Instruction - Reproduce the forum thread about putting wood flooring in a car trunk word for word, from start to finish.

Selection -
---------------
# Anyone consider wood flooring to their trunk?



## Dave 20T (Apr 7, 2013)

Many years ago, I saw a Saab that had, from the factory, a real wood trunk floor. The top was covered by thick cloth but, if removed, you could see the bottom was wood grain and painted black.

Recently, I got an approximately 24" x 18" wood sample (60 cm x 45 cm). Actually it was laminate flooring so it feels and looks like wood but is actually just a layer on top of pressed wood particles. If one got several such panels, one could connect three of them and trim it so it fits the floor.

Anyone would want a stained, wood floor of their trunk? I am going to test the sample piece in my trunk to see if I like it.


----------



## M5Fed (Sep 7, 2014)

What??!!!


----------



## Dave 20T (Apr 7, 2013)

See photo.

This wouldn't work in the passenger cabin because the floor is not flat but it could work in the trunk.










I am not considering granite or marble flooring in the trunk. :yikes:


----------



## Road (Mar 27, 2015)

Uhmmmmm, why? :dunno:
Paul


----------



## Dave 20T (Apr 7, 2013)

..because I want to try it.

I'm not suggesting gluing wood paneling to the doors and side of the car!


----------



## Autoputzer (Mar 16, 2014)
---------------
Information provided -
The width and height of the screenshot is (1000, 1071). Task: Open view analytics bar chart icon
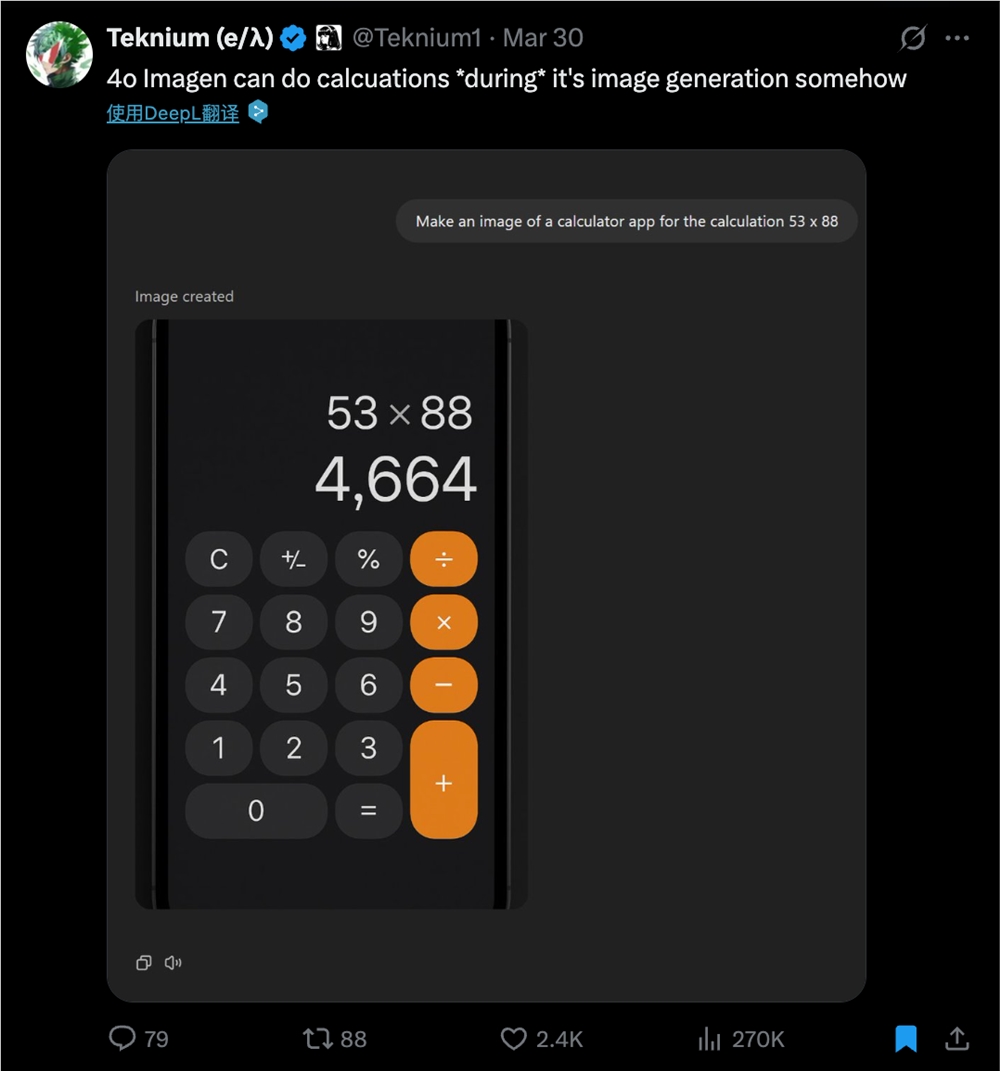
---------------
Written reply -
# Anyone consider wood flooring to their trunk?



## Dave 20T (Apr 7, 2013)

Many years ago, I saw a Saab that had, from the factory, a real wood trunk floor. The top was covered by thick cloth but, if removed, you could see the bottom was wood grain and painted black.

Recently, I got an approximately 24" x 18" wood sample (60 cm x 45 cm). Actually it was laminate flooring so it feels and looks like wood but is actually just a layer on top of pressed wood particles. If one got several such panels, one could connect three of them and trim it so it fits the floor.

Anyone would want a stained, wood floor of their trunk? I am going to test the sample piece in my trunk to see if I like it.


----------



## M5Fed (Sep 7, 2014)

What??!!!


----------



## Dave 20T (Apr 7, 2013)

See photo.

This wouldn't work in the passenger cabin because the floor is not flat but it could work in the trunk.










I am not considering granite or marble flooring in the trunk. :yikes:


----------



## Road (Mar 27, 2015)

Uhmmmmm, why? :dunno:
Paul


----------



## Dave 20T (Apr 7, 2013)

..because I want to try it.

I'm not suggesting gluing wood paneling to the doors and side of the car!


----------



## Autoputzer (Mar 16, 2014)